38. Like I'm Gonna Lose You

492 52 37
                                    

hai. ada yang kangen?

buat yang udah mau nunggu panasea update sampe sebulan lamanya, aku mau ngucapin terima kasih banyak-banyak atas kesabarannya! kebetulan di chapter ini, aku dengan berbaik hati menaburkan lebih banyak gula, hehe.

oke, oke. pokoknya, selamat membaca. comments and vote will be very appreciated, ya.

...









ㅤㅤㅤ"KAU INI ... kenapa suka sekali mencari penyakit, sih?" Jimin memandang tidak habis pikir, membawa makanan juga minuman dalam satu nampan pada genggaman, kalakian meletakkannya perlahan di permukaan meja samping kanan ranjang.
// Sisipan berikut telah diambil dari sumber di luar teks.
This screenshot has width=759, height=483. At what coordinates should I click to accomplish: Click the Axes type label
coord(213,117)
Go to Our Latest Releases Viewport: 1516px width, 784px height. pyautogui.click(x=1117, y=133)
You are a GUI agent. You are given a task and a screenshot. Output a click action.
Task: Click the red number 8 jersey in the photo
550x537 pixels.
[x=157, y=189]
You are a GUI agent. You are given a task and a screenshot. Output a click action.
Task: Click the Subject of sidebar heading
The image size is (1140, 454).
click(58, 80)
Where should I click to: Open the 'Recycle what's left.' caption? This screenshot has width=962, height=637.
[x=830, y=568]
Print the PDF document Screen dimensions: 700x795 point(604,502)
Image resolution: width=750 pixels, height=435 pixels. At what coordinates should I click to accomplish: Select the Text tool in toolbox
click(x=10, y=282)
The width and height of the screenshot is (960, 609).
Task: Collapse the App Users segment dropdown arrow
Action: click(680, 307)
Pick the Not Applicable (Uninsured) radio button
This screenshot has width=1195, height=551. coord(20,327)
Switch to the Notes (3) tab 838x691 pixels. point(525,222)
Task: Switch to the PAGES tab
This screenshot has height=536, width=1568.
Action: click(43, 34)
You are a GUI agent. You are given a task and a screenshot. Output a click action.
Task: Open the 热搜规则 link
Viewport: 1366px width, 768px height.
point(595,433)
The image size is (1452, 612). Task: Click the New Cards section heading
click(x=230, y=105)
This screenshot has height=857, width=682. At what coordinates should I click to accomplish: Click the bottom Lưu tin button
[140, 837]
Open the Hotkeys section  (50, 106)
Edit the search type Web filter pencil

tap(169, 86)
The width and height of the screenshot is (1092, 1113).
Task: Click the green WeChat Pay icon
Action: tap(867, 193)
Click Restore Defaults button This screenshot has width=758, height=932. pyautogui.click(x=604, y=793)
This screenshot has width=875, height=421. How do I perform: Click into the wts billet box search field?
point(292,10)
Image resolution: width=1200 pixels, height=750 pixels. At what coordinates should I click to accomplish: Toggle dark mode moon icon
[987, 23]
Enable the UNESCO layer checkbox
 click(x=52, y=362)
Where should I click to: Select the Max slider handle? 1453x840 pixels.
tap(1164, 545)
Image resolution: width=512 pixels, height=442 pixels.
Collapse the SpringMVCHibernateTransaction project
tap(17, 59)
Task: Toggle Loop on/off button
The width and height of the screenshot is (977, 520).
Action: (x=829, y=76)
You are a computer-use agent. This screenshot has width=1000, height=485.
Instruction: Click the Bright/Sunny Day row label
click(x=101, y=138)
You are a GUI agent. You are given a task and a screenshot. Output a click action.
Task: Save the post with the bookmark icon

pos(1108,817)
Ini sudah terhitung kesekian kali Jimin menjumpai istrinya dengan penampakan serapuh ini. Menatap penuh cemas, pemuda tersebut terdengar begitu serius kala bertanya, "Aku panggilkan dokter, ya?"

Mengerjap, Seilhwan menolehkan kepala saat menemukan suaminya yang ternyata sudah kembali dari dapur untuk membuat sarapan. Jasad gadis itu terkampai, bergeming di balik selimut, merenung layuh, jelas memerlukan beberapa detik sebelum vokal lirihnya kembali memenuhi ruangan di pagi menjelang siang ini. "Aku hanya sedang merasa tidak enak badan, lho?"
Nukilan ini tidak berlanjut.